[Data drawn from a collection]
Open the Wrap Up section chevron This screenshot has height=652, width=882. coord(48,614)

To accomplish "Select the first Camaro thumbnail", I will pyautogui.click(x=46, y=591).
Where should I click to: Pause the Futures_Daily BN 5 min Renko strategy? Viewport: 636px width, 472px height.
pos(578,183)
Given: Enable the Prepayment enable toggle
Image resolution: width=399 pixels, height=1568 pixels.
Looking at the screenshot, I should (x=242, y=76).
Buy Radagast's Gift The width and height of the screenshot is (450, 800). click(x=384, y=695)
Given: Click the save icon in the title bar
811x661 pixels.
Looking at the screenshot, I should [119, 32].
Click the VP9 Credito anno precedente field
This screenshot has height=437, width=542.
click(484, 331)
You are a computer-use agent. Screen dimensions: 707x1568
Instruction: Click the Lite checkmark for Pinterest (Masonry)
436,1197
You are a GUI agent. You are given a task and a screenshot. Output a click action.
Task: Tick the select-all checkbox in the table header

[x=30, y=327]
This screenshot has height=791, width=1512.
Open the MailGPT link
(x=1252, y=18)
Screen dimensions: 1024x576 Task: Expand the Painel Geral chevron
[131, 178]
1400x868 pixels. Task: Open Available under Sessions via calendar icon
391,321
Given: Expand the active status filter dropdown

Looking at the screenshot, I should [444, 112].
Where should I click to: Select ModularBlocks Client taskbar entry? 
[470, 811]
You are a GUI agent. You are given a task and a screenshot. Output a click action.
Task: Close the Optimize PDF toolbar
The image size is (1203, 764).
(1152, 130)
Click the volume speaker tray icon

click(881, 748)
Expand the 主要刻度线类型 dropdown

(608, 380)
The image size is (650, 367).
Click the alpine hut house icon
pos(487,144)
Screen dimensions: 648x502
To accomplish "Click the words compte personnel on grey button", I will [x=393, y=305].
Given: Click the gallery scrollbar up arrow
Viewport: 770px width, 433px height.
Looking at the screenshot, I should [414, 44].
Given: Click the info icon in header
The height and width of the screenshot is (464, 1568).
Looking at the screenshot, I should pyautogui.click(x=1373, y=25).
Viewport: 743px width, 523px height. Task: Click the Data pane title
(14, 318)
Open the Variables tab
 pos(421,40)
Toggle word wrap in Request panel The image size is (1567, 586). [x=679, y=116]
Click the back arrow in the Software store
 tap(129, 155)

● **What you are asked to do**: Rewrite the material above with each "Viewport" switched to "Visible area", keeping every other line as it is.

● **Correct response**:
Open the Wrap Up section chevron This screenshot has height=652, width=882. coord(48,614)

To accomplish "Select the first Camaro thumbnail", I will pyautogui.click(x=46, y=591).
Where should I click to: Pause the Futures_Daily BN 5 min Renko strategy? Visible area: 636px width, 472px height.
pos(578,183)
Given: Enable the Prepayment enable toggle
Image resolution: width=399 pixels, height=1568 pixels.
Looking at the screenshot, I should (x=242, y=76).
Buy Radagast's Gift The width and height of the screenshot is (450, 800). click(x=384, y=695)
Given: Click the save icon in the title bar
811x661 pixels.
Looking at the screenshot, I should [119, 32].
Click the VP9 Credito anno precedente field
This screenshot has height=437, width=542.
click(484, 331)
You are a computer-use agent. Screen dimensions: 707x1568
Instruction: Click the Lite checkmark for Pinterest (Masonry)
436,1197
You are a GUI agent. You are given a task and a screenshot. Output a click action.
Task: Tick the select-all checkbox in the table header

[x=30, y=327]
This screenshot has height=791, width=1512.
Open the MailGPT link
(x=1252, y=18)
Screen dimensions: 1024x576 Task: Expand the Painel Geral chevron
[131, 178]
1400x868 pixels. Task: Open Available under Sessions via calendar icon
391,321
Given: Expand the active status filter dropdown

Looking at the screenshot, I should [444, 112].
Where should I click to: Select ModularBlocks Client taskbar entry? 
[470, 811]
You are a GUI agent. You are given a task and a screenshot. Output a click action.
Task: Close the Optimize PDF toolbar
The image size is (1203, 764).
(1152, 130)
Click the volume speaker tray icon

click(881, 748)
Expand the 主要刻度线类型 dropdown

(608, 380)
The image size is (650, 367).
Click the alpine hut house icon
pos(487,144)
Screen dimensions: 648x502
To accomplish "Click the words compte personnel on grey button", I will [x=393, y=305].
Given: Click the gallery scrollbar up arrow
Visible area: 770px width, 433px height.
Looking at the screenshot, I should [414, 44].
Given: Click the info icon in header
The height and width of the screenshot is (464, 1568).
Looking at the screenshot, I should pyautogui.click(x=1373, y=25).
Visible area: 743px width, 523px height. Task: Click the Data pane title
(14, 318)
Open the Variables tab
 pos(421,40)
Toggle word wrap in Request panel The image size is (1567, 586). [x=679, y=116]
Click the back arrow in the Software store
 tap(129, 155)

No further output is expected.